-- begin --
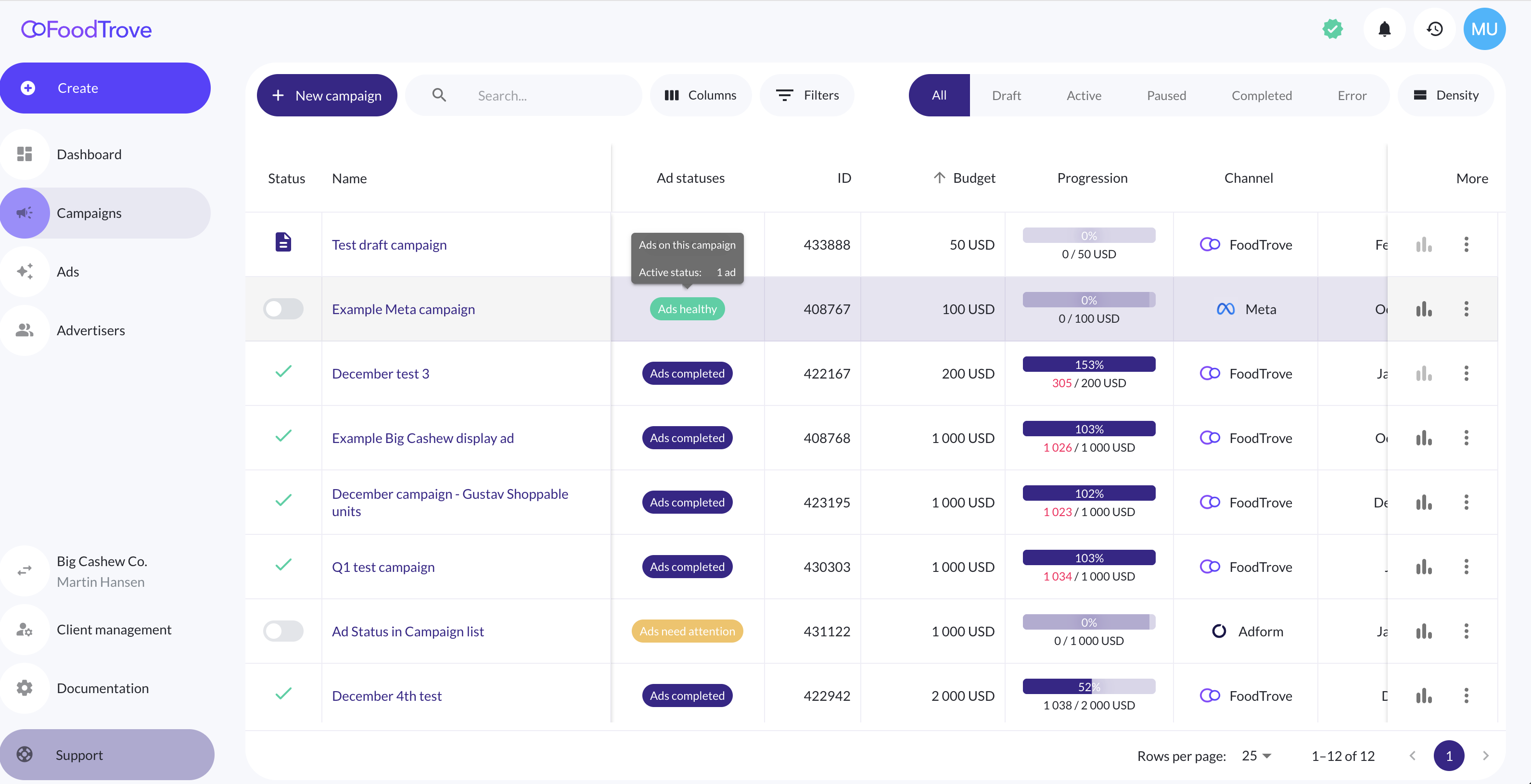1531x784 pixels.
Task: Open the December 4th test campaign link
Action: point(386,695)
-- end --
-- begin --
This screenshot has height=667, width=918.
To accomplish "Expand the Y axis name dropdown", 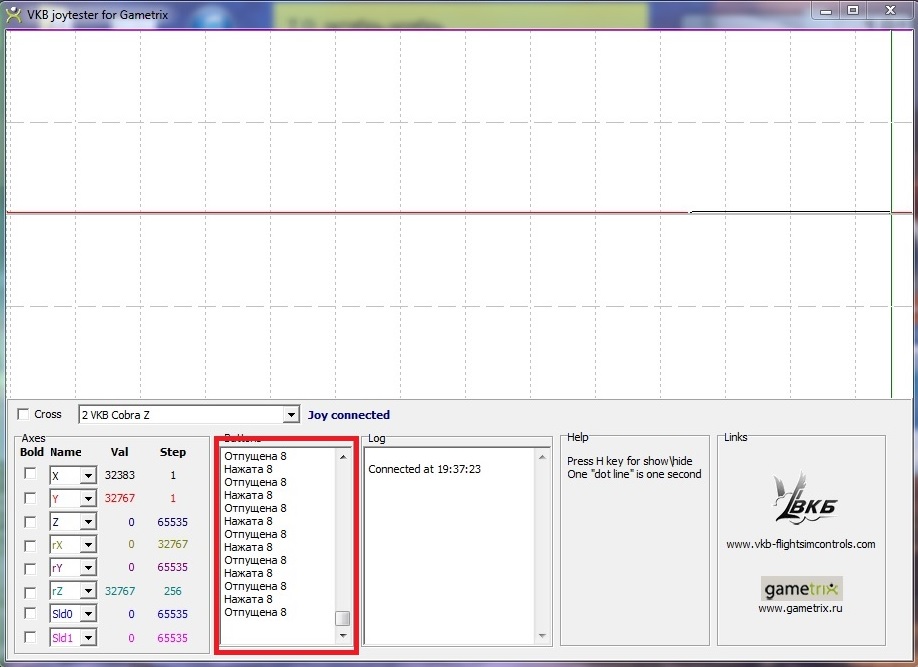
-- end --
• _Work instructions_
Reproduce the material verbatim, starting at the line containing "1531x784 pixels." and ending at the line containing "Action: point(386,695)", with both of those lines included. Omit the pictures from your answer.

• _Solved exercise_
1531x784 pixels.
Task: Open the December 4th test campaign link
Action: point(386,695)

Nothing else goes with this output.